§ Problem:
Lütfen aşağıdaki malzemede "Madurai" sözcüğünü içeren her satırı bulun ve tamamını kopyalayın.

§ Görev verileri:
▼
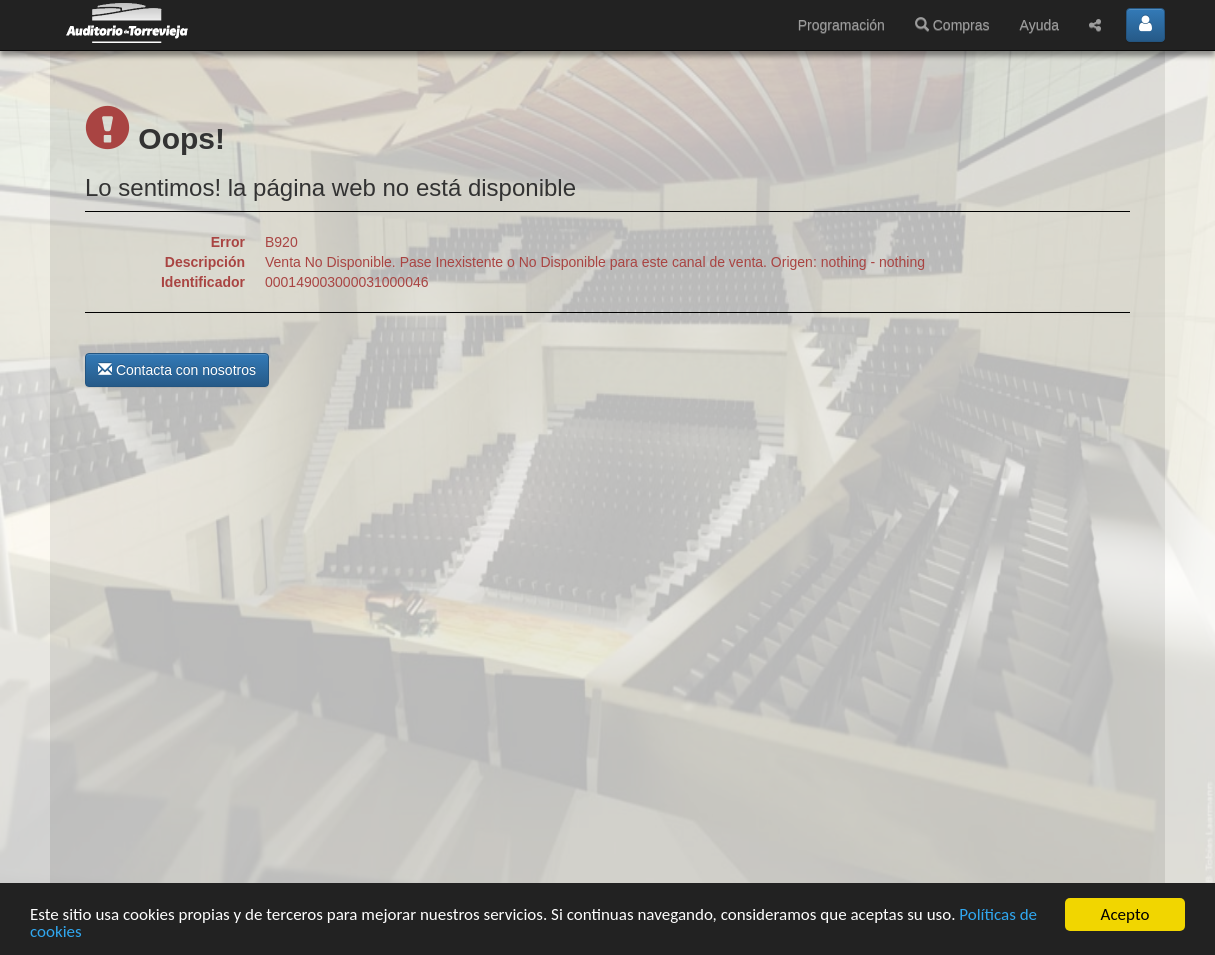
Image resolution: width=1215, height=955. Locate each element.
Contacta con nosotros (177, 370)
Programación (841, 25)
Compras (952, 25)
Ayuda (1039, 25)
▲
▼
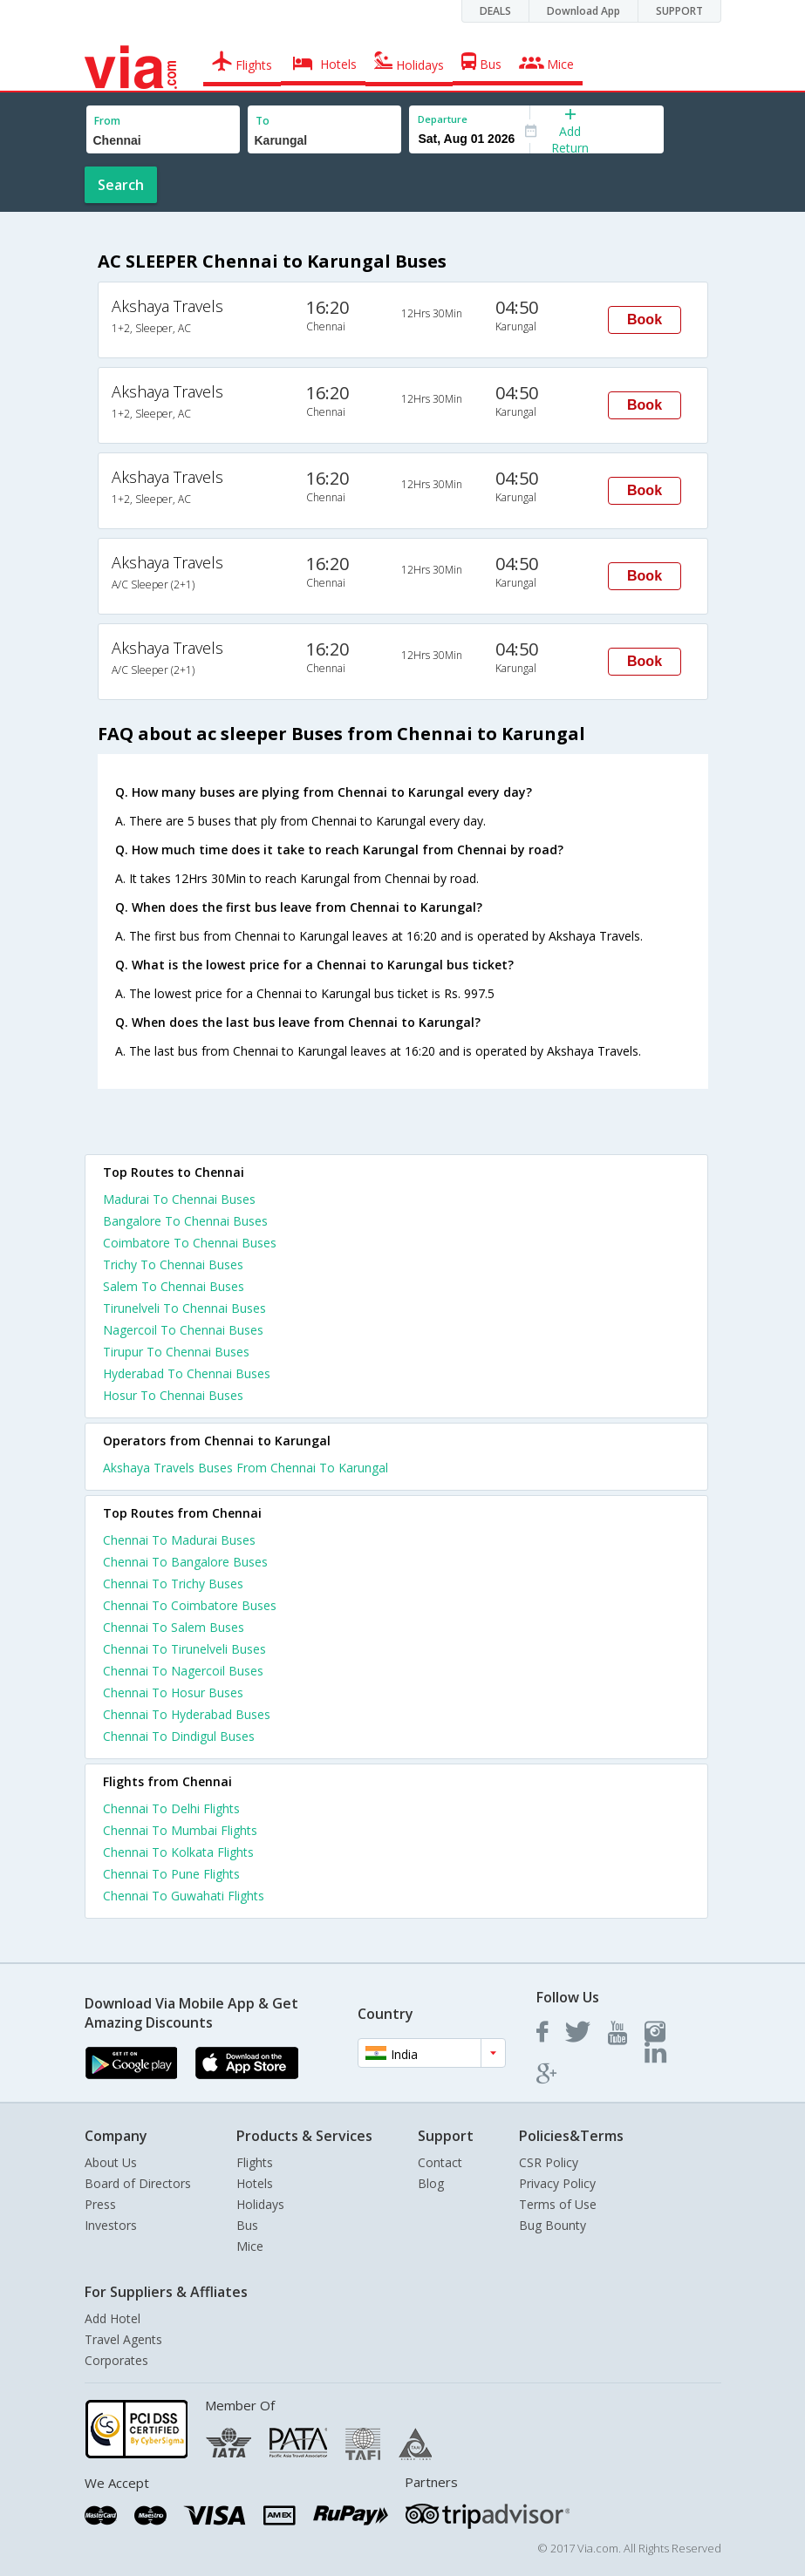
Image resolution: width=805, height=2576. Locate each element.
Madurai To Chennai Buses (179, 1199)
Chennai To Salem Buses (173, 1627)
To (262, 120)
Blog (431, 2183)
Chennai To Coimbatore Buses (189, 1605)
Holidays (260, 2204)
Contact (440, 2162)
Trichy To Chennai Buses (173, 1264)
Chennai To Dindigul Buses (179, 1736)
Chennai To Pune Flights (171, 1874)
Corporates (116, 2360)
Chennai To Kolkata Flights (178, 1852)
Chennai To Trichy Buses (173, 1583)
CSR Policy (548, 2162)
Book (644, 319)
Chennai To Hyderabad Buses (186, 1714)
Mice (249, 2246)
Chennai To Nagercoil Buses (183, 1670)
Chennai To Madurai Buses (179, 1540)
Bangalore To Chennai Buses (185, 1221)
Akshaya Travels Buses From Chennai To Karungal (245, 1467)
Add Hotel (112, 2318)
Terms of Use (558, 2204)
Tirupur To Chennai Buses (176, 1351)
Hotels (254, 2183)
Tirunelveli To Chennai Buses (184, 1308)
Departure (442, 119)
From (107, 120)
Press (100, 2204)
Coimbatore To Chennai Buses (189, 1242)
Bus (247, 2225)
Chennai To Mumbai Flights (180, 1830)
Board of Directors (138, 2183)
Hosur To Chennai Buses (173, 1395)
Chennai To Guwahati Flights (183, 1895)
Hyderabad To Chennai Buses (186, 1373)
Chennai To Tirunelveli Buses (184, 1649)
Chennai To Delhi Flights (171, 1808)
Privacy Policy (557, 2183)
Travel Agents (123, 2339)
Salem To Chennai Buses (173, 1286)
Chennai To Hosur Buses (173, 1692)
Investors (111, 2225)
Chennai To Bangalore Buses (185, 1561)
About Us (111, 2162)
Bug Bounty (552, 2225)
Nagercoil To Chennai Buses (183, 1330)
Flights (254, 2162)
▲
▼
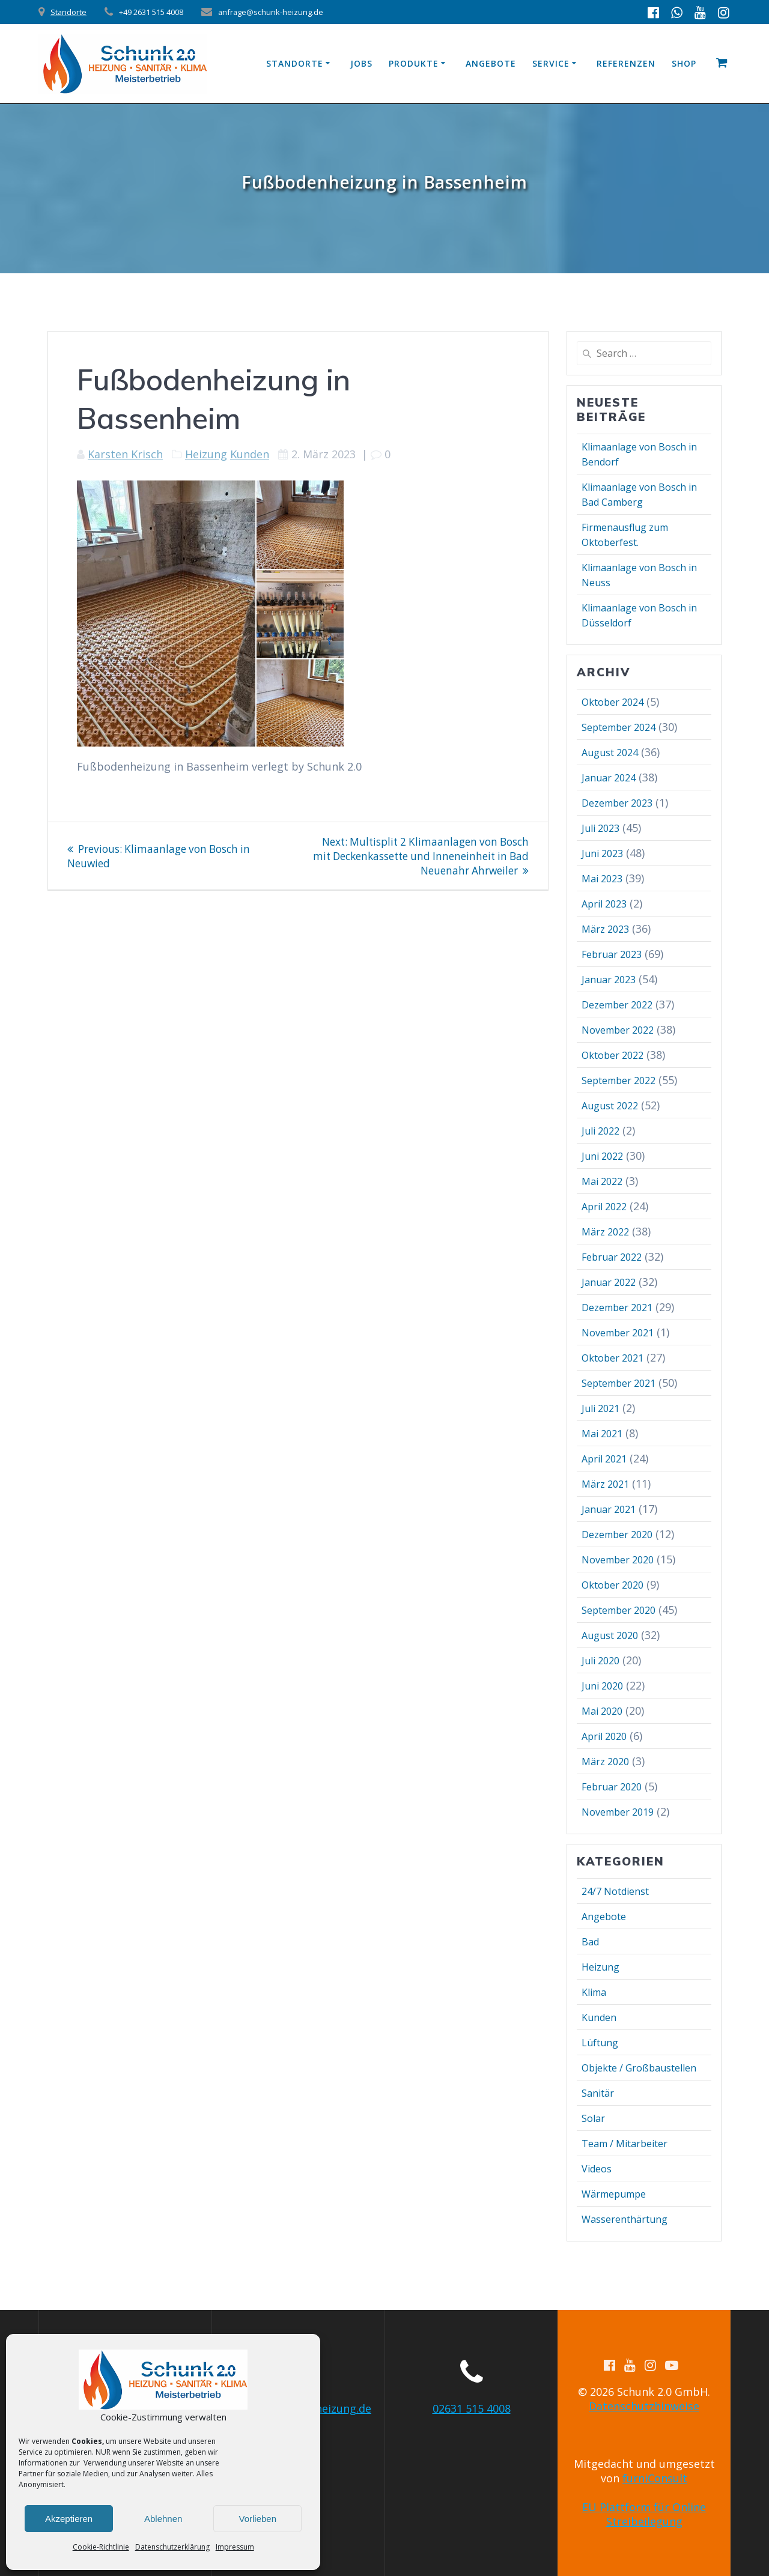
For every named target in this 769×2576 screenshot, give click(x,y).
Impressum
▲
§ Görevin sonucu:
Madurai To Chennai Buses (179, 1199)
Chennai To Madurai Buses (179, 1540)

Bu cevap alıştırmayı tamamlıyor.